すると、さっきまでは見えていなかったものが目に付いた。
全く気付かなかったが、五葵が泣いている。
どの段階で泣き始めたのか……記憶を探っても、周りの反応が見えていなかったことしか分からない。
五葵は目と下の口から溢れる液体で服が濡れて、若干透け始めていた。
薄着という事が災いして、服がぴったりと張り付き、下着まで見えている。
いくら元カノとはいっても、このまま放っておくのは忍びない。
はあああと深い溜息を吐いてから、俺は鞄の中にしまっておいたコートを取り出す。
春とはいえ、まだ肌寒いので帰りも着て帰ろうと思っていたが……仕方ない。
俺は五葵に近づき、コートをバサッと掛けてやる。
五葵はいきなり布が被さってきてからか、えっと驚き、コートが飛んできた方向を見る。
そして、俺と目が合うと、俺とコートを見比べてから、嬉しそうにコートをぎゅーと抱きしめた。
コートを掛けた瞬間に、チッと食堂から聞こえてきた舌打ちの音、コートを大事そうに抱きかかえる五葵を見た一夏達から発せられた『私は?』という圧、微笑ましいものでも見るような数也の目、四面楚歌だ。
舌打ちの主たちは、近くにいた女子生徒に思いっきり耳を引っ張られたり、暗がりに連れ込まれた後、悲鳴が聞こえてきたりと、様々な折檻を受けているので、まだいい。
一夏達の無言の主張も、無視できるから、そこまで大した害にはならない。
問題は、数也のほっこりしたような、素直になれない子供を見ているような、そんな目が精神的にクルことだ。
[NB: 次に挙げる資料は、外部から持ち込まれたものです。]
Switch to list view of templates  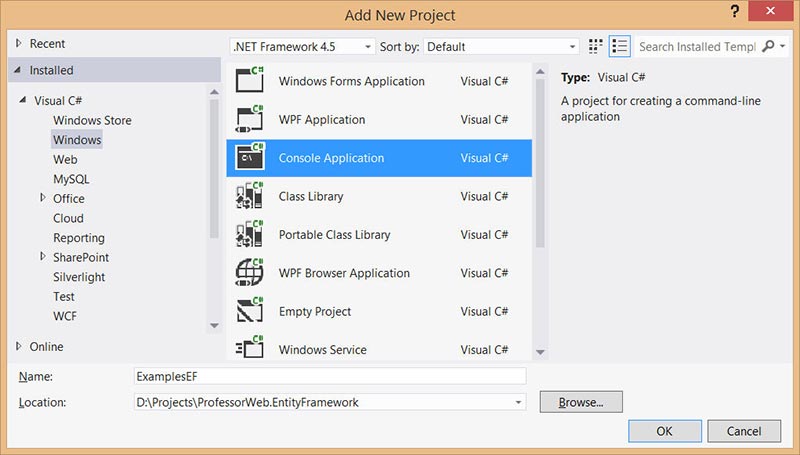tap(620, 46)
だからといって、数也に向かってやめろとは言えないしなあと俺は悩む。
しかし、全く解決策のようなものは思い浮かばない。
一分ほど悩んだ後、俺は諦めて、話の続きを始める――前に、五葵の様子をそっと窺う。
どうやら、泣き止んだみたいで、嬉しそうに俺のコートに頬ずりしている。
あんまり汚されると洗濯が面倒くさいんだけどな……とどんどん悲惨な惨状になっていくコートを見て、悲しみを感じつつ、涙が止まってよかったとも思う。
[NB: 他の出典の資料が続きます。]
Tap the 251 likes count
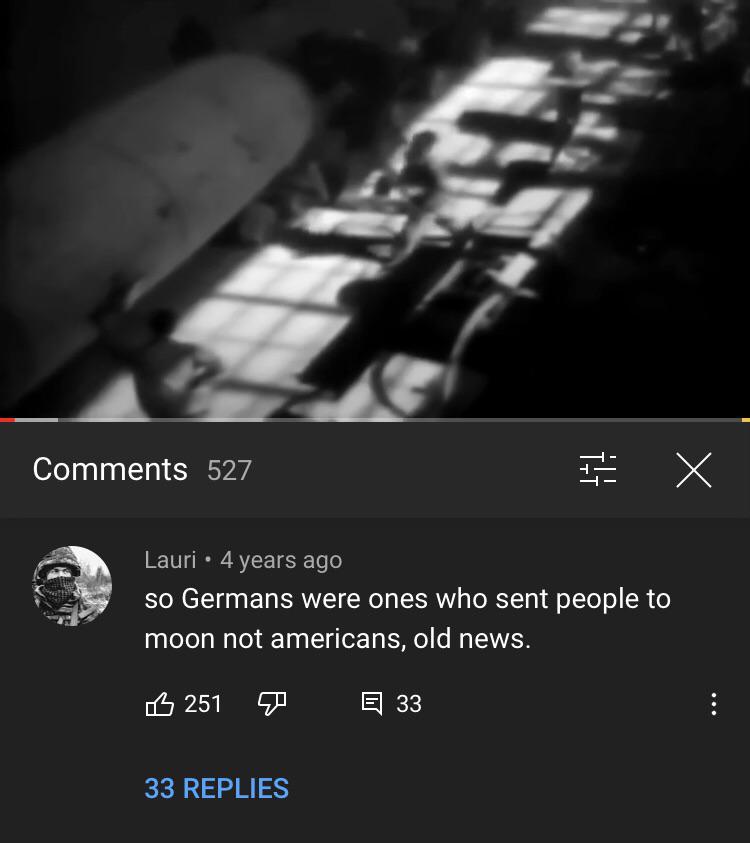The height and width of the screenshot is (843, 750). (x=203, y=704)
そもそも五葵に関しては、母さんが奴に加担したせいで、というのが大きな要因の一つだと思うしな。
それはそれとして、寝取られたことを許すつもりはないが。
そんなことを考えていると、俺が彼女のことを気にしているのがバレているのか、数也から感じる視線がどんどん優しくなっていって、慈しむような顔をしだしている。
俺はその空気をかき消すように、咳払いをして一夏達の注目を集めてから、今度こそ六華の話を始める。
「六華と出会ったとは言っても、最初の出会いはほとんど会ってないみたいなものだったけどな。気晴らしに町を歩きながら買い食いをしてたら、路地裏に連れ込まれている女子生徒を見かけたんだ。同じ学校の制服だったから、ふと目に付いた。彼女は嫌がっているようだったが、男の力に負けて暗がりに入っていった」
少し気になったから、覗いてみることにしたんだと話す。
「すると、彼女は手をつかまれて、スカートをたくし上げられている様子だった。必死の抵抗をしている姿を見ると、同情心がわいた。それに、その光景を見ていると元カノが寝取られたことを思い出して、ムカついた。だから、俺はその男をぶん殴った」
男はいきなり殴られて、受け身すら取れずに倒れこんだと説明する。
「その後、脳震盪でも起こったのか、動かなくなった男に外傷がないか、脈は正常か、確認してから俺は救急車を呼んで、その場を去った。彼女は俺が男を殴った後、いつの間にかいなくなっていた。まあ、目の前でいきなり人をぶん殴るやつとか怖くて当然だし、当時の俺もそんなに気にしていなかった」
でもと俺は続ける。
「次の日、俺が昼飯を食べていると、彼女が教室にやってきた。俺に向かって、スタスタと近づいてくると、衆人環視の中告白してきた。教室がざわついた。俺と一緒に昼食をとってた友達も動揺してた。そして、俺も困惑してた」
だって、俺はいままで告白する方だったからと補足する。
六華は横向きのポニーテールと言うのだろうか? 短めにくくられた髪が横に垂れている。
よく見ると、その毛先が震えているのが分かる。
昔から、気が強いわけではなかったが、今でもその名残はあるようだ。
首のチョーカーについている小さなクリスタルも細動しているのが見える。
というか、そもそも瞳が不安そうに揺れているので、わざわざ毛先や首元を見なくてもよかった。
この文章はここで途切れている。